Relationship between the bacterial load in the lungs (log₁₀ CFU/lung) and the PK/PD indices for ELF, AUC_ELF/MIC (A), C_max,ELF/MIC (B), and %T_{>MIC, ELF} (C), and for plasma, fAUC_plasma/MIC (D), fC_max,plasma/MIC (E), and %fT_{>MIC, Plasma} (F) against K. pneumoniae 17 following pulmonary administration of colistin. The dashed lines represent the average bacterial burden in the lungs at the start of aerosolized colistin treatment. Data points on the y axis are for the untreated mice (saline control) at 24 h after the commencement of the inhaled therapy.

Pulmonary administration of colistin was much more effective than systemic delivery for the treatment of respiratory tract infections caused by Gram-negative pathogens (7, 8). To achieve the antibacterial stasis against A. baumannii 248-01-C.248, the fAUC_plasma/MIC required with subcutaneous administration (11.6) (7) is 14-fold higher than that required with pulmonary administration (0.86) (Table 2). This is consistent with the finding from a study by Chiang et al. (18), in which bacterial load, survival rate, wet lung/body weight ratio, and histopathological changes were examined in neutropenic mice with lung infections of A. baumannii, where the pulmonary administration of colistin (75,000 IU/kg thrice daily) was more efficacious than intraperitoneal administration (150,000 IU/kg thrice daily). Likewise, Bowers et al. reported a lack of responsiveness for intraperitoneally administered polymyxin B (10 mg/kg) for treating lung infections caused by A. baumannii in neutropenic mice (19). The superior efficacy of aerosolized colistin as opposed to parenteral administration against lung infections was also reported with K. pneumoniae. In a neutropenic mouse lung infection model, the subcutaneous administration of colistin was not able to achieve bacteriostasis against K. pneumoniae (17). In the present study, mild killing against K. pneumoniae was evident with aerosolized colistin and bacteriostasis was achieved against all three isolates (Table 2). The superior efficacy of aerosolized colistin was not unexpected due to the high exposure in the ELF, and recent PK studies in animals (8, 10, 20–25) and patients (1, 3, 4) have also demonstrated this. Well-designed clinical studies are needed to evaluate nebulized colistin for the management of life-threatening respiratory tract infections caused by MDR Gram-negative pathogens.

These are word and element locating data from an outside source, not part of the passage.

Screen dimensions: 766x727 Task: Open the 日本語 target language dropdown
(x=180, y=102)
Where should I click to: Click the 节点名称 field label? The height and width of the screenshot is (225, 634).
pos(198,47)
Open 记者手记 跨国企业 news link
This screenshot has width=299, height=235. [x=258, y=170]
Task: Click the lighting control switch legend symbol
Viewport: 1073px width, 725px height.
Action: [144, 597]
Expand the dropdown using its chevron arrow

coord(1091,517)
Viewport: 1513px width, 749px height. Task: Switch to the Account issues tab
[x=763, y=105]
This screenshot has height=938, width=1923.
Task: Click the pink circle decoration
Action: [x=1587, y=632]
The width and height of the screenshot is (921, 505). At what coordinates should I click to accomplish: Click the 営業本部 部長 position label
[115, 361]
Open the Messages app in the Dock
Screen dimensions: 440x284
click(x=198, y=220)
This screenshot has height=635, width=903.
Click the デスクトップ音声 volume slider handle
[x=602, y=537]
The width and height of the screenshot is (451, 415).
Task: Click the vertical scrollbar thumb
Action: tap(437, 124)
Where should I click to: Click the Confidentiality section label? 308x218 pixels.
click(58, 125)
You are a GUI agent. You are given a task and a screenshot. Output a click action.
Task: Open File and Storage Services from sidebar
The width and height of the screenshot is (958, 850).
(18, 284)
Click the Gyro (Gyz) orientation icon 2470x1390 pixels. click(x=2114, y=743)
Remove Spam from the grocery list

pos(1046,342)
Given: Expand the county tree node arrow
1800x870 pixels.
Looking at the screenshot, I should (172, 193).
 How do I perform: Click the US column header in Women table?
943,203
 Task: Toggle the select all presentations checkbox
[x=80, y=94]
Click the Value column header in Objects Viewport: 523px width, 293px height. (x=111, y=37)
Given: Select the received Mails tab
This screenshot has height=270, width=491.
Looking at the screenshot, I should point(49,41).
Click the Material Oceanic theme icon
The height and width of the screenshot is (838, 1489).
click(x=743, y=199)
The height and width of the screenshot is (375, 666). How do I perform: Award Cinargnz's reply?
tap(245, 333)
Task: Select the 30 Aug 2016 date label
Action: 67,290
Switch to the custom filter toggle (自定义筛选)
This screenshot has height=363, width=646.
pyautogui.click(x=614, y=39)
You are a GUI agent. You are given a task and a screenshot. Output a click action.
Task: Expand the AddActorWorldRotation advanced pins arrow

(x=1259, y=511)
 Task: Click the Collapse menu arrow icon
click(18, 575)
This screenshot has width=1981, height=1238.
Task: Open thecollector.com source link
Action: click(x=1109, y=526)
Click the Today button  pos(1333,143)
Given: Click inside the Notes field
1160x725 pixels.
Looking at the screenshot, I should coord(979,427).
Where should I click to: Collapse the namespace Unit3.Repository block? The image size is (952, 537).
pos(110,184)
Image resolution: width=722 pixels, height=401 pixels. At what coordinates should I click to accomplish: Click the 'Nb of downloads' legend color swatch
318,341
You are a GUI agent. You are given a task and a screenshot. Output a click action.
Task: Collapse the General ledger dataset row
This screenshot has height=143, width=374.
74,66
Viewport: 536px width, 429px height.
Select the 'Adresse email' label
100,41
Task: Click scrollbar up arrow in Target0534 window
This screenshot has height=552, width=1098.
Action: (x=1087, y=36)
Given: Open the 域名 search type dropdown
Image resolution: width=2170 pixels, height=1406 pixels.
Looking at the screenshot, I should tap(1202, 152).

Against A. baumannii, K. pneumoniae (except for K. pneumoniae KP1), and P. aeruginosa (8), the AUC_ELF/MIC targets for bacteriostasis generally fell within the same order of magnitude (Table 2). The high AUC_ELF/MIC targets (Table 2) were most likely due to the heterogeneous distribution of the colistin aerosol in the respiratory tracts (4) and the binding of colistin to mucin (26) and surfactants in the lungs (27). The calculated PK/PD targets in the ELF can be employed in the Monte Carlo simulation to derive the probability of target attainments to optimize the inhalational dosage regimens of CMS in the clinic (28, 29). However, due to the lack of a robust population PK model in humans after inhalation, it is not possible to perform simulations to compare the AUC_ELF/MIC targets from the current animal studies with the AUC_ELF/MIC targets achieved in critically ill patients receiving aerosolized CMS (4, 30). The calculated AUC/MIC targets must be used with a recognition of the potential limitations associated with animal PK/PD studies. First, the plasma protein binding (7, 31) and the abundance of potential transporters (e.g., PEPT2) in lung epithelial cells are species dependent (32–34). Second, the Penn-Century MicroSprayer may have a lower delivery efficiency, as it generates aerosol droplets with an approximately 10-μm diameter, which is larger than those generated by clinically available nebulizers (<10 μm in diameter depending on the types of nebulizer) (22).

To the best of our knowledge, this is the first study to reveal that AUC_ELF/MIC is the most predictive PK/PD index for the in vivo efficacy of aerosolized colistin against A. baumannii and K. pneumoniae. Our preclinical results provide important pharmacological information for future clinical studies to optimize the dosage regimens of inhaled colistin for treating respiratory tract infections caused by MDR A. baumannii and K. pneumoniae.